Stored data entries
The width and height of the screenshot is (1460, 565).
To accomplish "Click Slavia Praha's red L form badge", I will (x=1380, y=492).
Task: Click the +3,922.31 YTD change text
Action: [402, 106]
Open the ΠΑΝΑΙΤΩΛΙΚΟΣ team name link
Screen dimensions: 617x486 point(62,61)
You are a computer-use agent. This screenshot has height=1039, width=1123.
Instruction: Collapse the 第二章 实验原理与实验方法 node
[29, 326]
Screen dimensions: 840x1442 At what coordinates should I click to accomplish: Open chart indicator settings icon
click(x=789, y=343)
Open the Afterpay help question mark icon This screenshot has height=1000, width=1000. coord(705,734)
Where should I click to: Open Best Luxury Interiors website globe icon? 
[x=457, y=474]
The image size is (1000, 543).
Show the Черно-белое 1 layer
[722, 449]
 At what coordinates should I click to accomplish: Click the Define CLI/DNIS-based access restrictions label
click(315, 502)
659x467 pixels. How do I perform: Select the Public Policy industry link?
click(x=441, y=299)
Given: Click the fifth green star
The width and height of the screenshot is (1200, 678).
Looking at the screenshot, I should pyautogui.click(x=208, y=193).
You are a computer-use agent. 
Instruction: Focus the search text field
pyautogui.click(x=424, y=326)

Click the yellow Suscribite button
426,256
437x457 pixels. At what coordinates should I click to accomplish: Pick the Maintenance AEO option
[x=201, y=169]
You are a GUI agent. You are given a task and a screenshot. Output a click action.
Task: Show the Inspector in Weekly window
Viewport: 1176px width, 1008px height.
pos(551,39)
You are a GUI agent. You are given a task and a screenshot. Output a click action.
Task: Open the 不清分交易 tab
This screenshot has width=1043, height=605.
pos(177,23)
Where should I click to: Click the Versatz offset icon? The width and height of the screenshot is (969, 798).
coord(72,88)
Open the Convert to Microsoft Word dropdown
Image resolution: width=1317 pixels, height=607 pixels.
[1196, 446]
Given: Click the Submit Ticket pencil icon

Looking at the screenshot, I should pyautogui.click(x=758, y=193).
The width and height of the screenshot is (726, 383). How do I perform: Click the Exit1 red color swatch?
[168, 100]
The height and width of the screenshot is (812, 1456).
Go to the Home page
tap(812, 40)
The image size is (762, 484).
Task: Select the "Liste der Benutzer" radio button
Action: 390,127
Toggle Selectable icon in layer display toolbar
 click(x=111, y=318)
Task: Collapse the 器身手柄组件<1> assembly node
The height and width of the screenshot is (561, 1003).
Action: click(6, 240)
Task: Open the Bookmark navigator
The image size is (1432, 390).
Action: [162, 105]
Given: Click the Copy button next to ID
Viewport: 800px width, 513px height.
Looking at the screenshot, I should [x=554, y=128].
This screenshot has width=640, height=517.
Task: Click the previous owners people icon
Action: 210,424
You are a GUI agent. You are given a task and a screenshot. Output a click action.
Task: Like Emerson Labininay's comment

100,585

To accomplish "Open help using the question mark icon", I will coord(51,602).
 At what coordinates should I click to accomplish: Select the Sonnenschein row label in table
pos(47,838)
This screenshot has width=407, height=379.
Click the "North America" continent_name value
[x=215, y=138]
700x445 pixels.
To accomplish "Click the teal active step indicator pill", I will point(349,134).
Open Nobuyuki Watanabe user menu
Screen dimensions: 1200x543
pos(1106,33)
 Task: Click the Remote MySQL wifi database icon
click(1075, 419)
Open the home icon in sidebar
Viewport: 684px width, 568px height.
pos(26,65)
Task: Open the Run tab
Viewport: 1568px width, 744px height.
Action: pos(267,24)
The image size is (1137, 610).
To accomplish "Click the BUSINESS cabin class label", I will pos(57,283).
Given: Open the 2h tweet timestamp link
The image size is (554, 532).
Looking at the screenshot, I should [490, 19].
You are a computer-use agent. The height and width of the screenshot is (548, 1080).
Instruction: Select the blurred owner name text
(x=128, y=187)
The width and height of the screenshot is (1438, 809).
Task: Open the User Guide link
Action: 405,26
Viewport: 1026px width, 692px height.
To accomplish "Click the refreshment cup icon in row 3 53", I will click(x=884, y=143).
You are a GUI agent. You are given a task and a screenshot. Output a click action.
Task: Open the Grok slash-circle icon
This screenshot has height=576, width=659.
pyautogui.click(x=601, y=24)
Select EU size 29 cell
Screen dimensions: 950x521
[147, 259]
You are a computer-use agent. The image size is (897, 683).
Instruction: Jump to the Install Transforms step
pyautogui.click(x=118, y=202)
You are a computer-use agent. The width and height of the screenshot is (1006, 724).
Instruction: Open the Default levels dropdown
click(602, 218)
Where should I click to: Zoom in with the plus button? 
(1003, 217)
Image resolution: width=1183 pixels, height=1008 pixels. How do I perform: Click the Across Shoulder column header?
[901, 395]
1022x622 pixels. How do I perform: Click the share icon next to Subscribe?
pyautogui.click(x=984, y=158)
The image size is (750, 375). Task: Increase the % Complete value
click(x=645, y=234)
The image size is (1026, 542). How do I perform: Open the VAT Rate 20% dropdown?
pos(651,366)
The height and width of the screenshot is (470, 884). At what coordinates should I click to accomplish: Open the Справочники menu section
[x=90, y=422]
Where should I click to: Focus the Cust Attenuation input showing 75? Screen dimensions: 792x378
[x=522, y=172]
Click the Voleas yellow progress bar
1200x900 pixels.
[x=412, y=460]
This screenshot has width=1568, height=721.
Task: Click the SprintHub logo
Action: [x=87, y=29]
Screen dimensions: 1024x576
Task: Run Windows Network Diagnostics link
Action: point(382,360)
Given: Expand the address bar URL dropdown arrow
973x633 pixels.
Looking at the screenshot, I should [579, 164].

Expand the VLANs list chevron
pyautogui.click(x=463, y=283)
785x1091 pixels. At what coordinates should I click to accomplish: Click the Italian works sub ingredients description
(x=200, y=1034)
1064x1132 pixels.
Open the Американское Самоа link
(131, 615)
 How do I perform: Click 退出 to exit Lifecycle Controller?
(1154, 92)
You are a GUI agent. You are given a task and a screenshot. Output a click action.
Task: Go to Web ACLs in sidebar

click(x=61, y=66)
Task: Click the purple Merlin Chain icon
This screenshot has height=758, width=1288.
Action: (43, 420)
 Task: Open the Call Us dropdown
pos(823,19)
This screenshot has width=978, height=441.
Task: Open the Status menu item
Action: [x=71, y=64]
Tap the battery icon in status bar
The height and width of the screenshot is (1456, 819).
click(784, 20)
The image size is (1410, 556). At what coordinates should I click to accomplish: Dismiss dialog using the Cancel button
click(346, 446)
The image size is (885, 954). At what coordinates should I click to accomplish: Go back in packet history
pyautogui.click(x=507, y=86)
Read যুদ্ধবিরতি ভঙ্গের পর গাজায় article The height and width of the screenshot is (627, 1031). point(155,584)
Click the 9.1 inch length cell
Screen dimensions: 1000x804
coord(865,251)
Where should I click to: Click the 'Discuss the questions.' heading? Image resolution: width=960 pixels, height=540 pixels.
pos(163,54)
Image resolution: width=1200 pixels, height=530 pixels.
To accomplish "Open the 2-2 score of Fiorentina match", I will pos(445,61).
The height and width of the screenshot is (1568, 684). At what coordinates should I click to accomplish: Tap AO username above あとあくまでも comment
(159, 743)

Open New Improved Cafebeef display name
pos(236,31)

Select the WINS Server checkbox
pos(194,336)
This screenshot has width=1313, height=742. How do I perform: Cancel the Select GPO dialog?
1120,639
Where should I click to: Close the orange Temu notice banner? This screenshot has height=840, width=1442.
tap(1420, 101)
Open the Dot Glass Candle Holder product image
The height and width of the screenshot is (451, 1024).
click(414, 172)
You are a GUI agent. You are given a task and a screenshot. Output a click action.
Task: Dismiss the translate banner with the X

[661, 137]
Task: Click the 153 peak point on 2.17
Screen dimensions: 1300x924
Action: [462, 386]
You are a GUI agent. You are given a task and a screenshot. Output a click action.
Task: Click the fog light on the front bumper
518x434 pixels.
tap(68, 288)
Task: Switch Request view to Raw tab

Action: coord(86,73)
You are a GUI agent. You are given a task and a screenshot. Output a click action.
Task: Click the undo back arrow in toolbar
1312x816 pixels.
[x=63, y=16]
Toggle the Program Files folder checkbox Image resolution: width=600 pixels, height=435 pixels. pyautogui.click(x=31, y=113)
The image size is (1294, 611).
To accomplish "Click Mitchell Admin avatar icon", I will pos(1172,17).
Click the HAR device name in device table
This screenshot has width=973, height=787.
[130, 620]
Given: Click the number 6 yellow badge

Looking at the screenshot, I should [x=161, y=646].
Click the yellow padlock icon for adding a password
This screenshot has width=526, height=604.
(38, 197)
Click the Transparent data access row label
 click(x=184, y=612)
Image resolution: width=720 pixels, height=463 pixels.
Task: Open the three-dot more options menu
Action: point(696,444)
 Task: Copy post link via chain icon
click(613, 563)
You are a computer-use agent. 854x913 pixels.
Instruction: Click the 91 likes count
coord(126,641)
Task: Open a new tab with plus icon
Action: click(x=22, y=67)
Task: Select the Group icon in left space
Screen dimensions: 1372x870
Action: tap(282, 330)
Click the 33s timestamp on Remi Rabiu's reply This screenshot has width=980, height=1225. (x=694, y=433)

Problem description.
Looking at the data above, write out exactly the lines that start at the one containing "The image size is (554, 532)." and end at the one containing "Select EU size 29 cell"; include both and nothing beyond.

Response area.
The image size is (554, 532).
Looking at the screenshot, I should [490, 19].
You are a computer-use agent. The height and width of the screenshot is (548, 1080).
Instruction: Select the blurred owner name text
(x=128, y=187)
The width and height of the screenshot is (1438, 809).
Task: Open the User Guide link
Action: 405,26
Viewport: 1026px width, 692px height.
To accomplish "Click the refreshment cup icon in row 3 53", I will click(x=884, y=143).
You are a GUI agent. You are given a task and a screenshot. Output a click action.
Task: Open the Grok slash-circle icon
This screenshot has height=576, width=659.
pyautogui.click(x=601, y=24)
Select EU size 29 cell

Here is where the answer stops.